**Records drawn from a dataset:**

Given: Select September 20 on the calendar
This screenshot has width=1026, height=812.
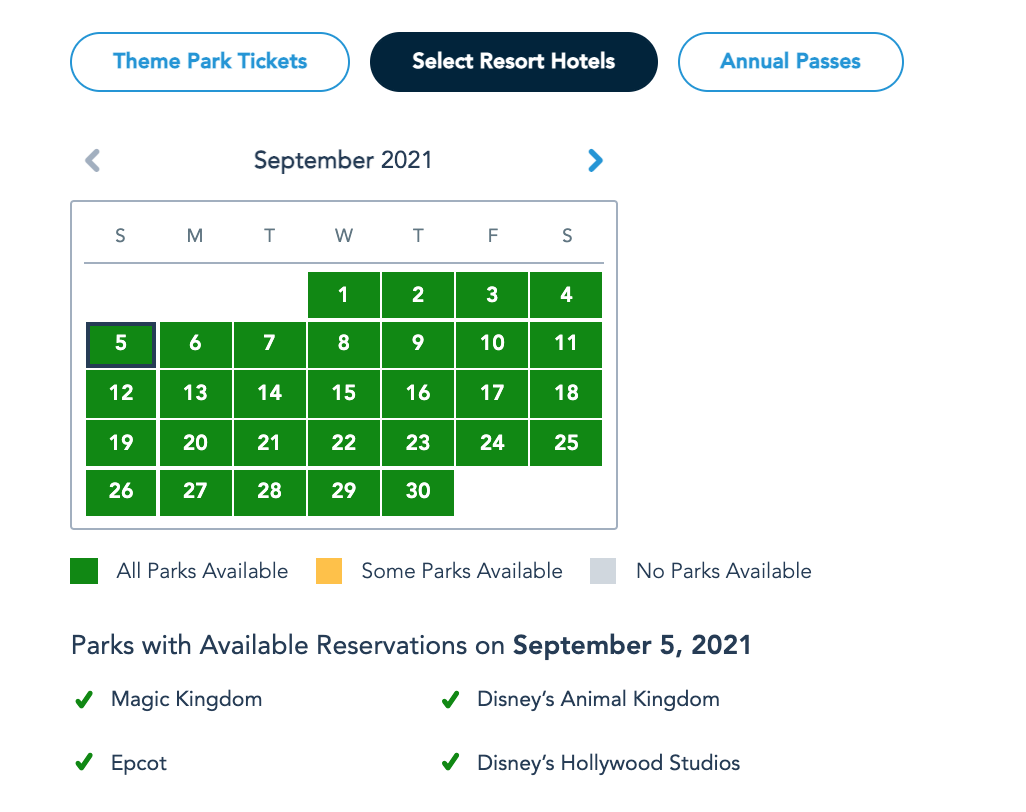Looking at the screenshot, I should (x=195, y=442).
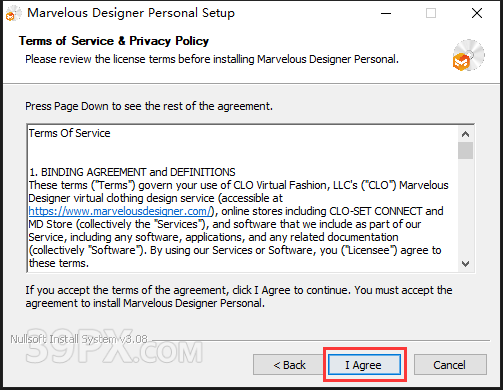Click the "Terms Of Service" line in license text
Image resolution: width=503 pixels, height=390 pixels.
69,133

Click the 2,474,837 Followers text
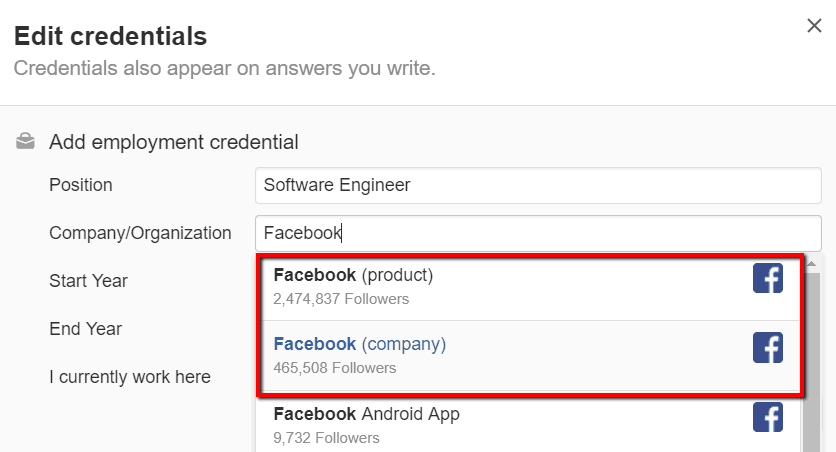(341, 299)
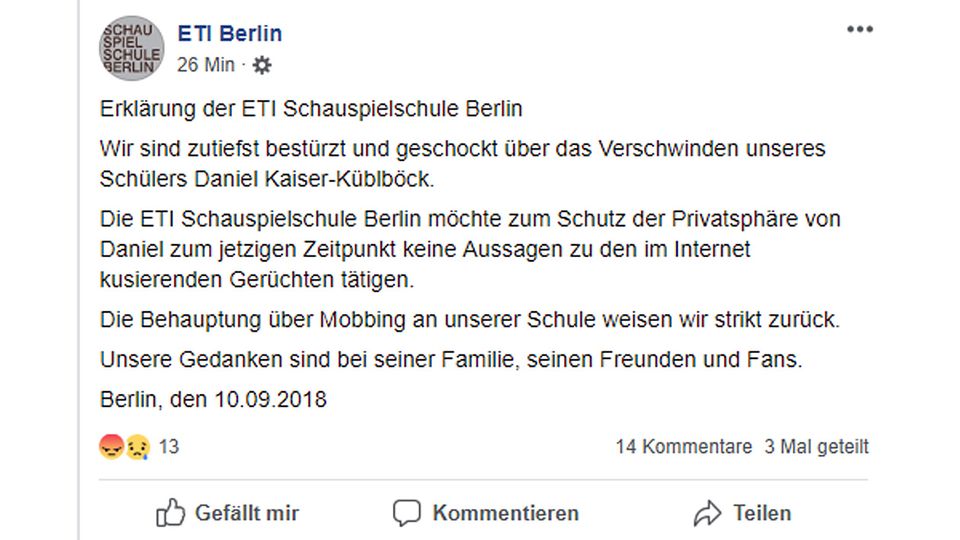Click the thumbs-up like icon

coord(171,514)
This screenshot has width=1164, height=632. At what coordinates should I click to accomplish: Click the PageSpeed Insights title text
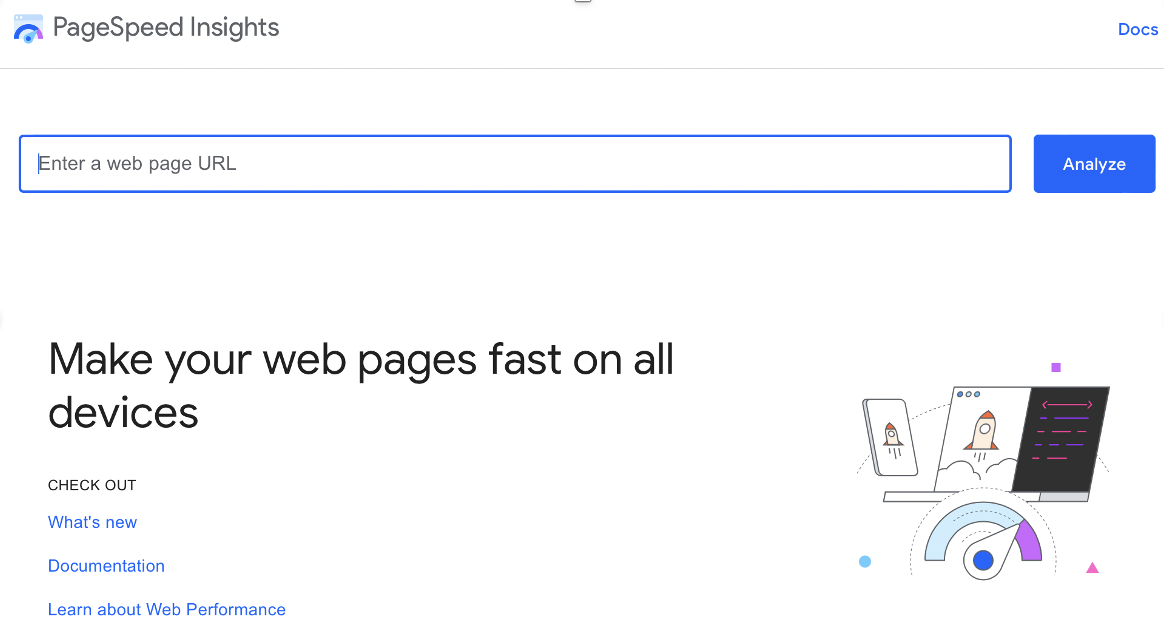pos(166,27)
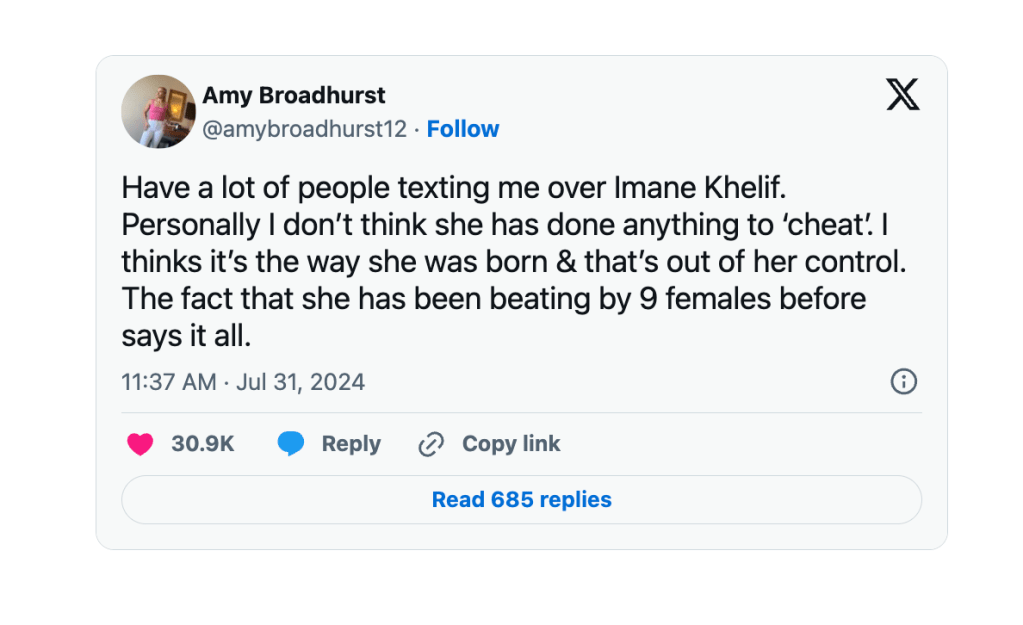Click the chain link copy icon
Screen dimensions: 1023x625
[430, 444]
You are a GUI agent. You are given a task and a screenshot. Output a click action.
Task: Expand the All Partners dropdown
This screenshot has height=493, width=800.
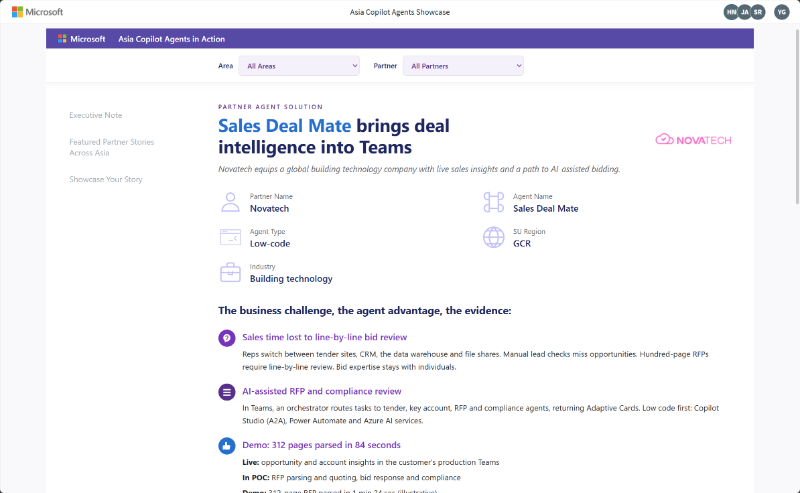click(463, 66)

...

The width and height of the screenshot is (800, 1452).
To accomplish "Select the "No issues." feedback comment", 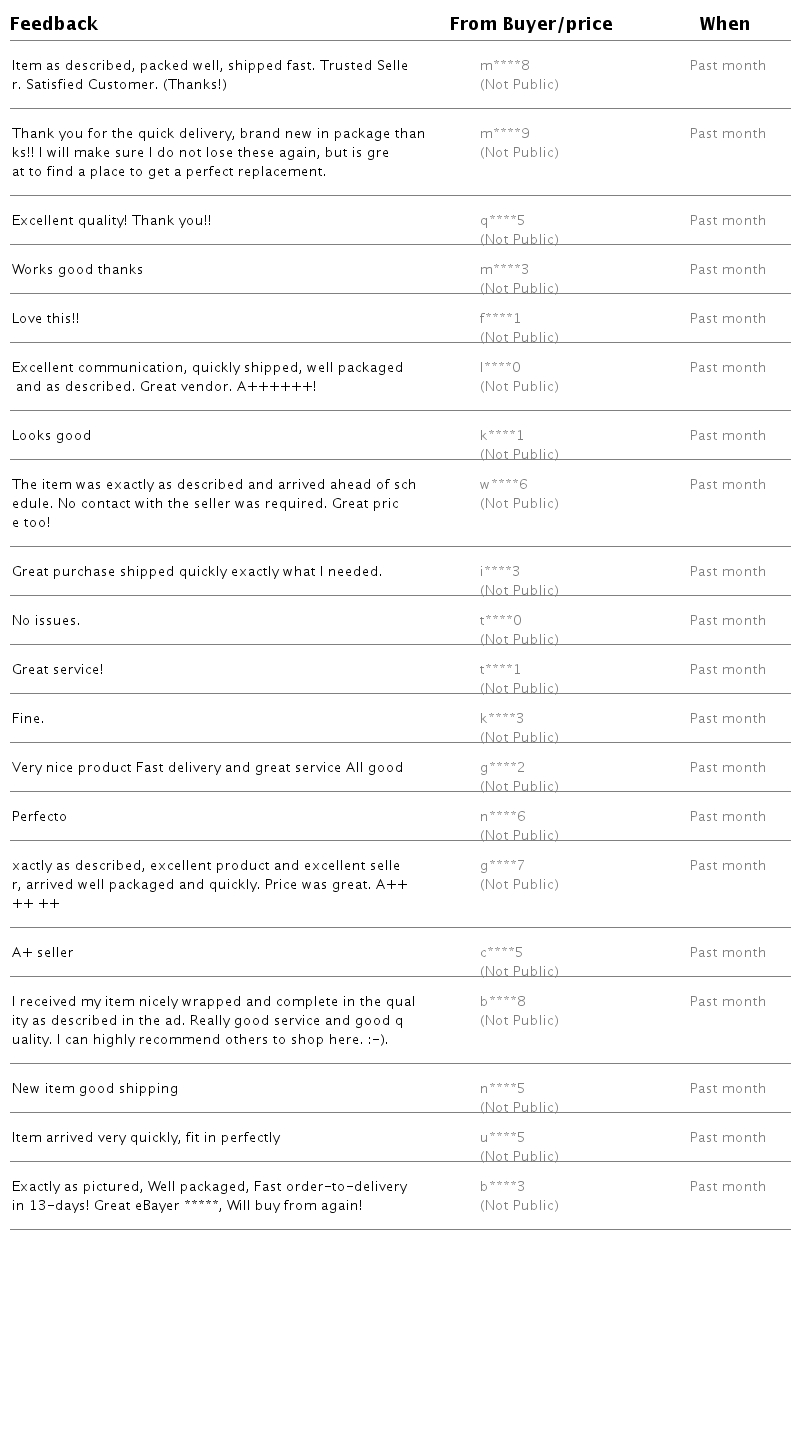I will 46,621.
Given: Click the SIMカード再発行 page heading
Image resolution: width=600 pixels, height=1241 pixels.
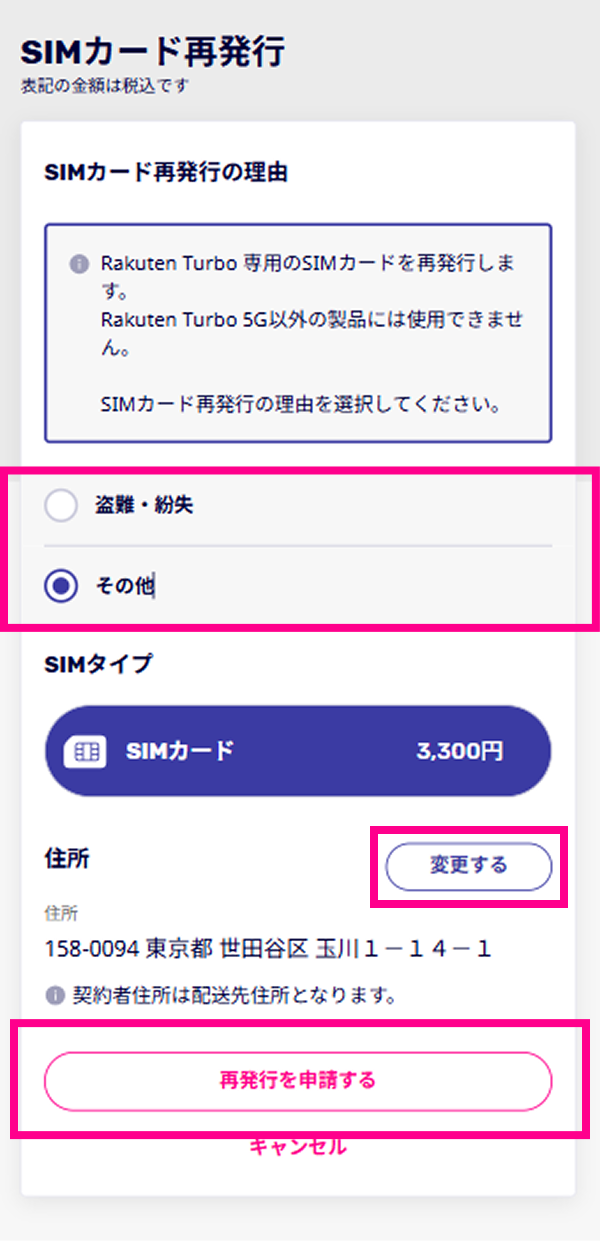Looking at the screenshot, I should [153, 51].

**Task goal:** Out of the records above, return only the lines from the one with "Given: Select September 20 on the calendar" through the one with "Task: Expand the All Partners dropdown", exactly, and none of the pictures.

**Your solution:**
Given: Select September 20 on the calendar
This screenshot has width=1026, height=812.
Looking at the screenshot, I should (x=195, y=442).
Click the "Terms Of Service" line in license text
Image resolution: width=503 pixels, height=390 pixels.
69,133

Click the 2,474,837 Followers text
(341, 299)
Click the thumbs-up like icon

coord(171,514)
This screenshot has width=1164, height=632. At what coordinates should I click to accomplish: Click the PageSpeed Insights title text
pos(166,27)
Click the chain link copy icon
Screen dimensions: 1023x625
[430, 444]
You are a GUI agent. You are given a task and a screenshot. Output a click action.
Task: Expand the All Partners dropdown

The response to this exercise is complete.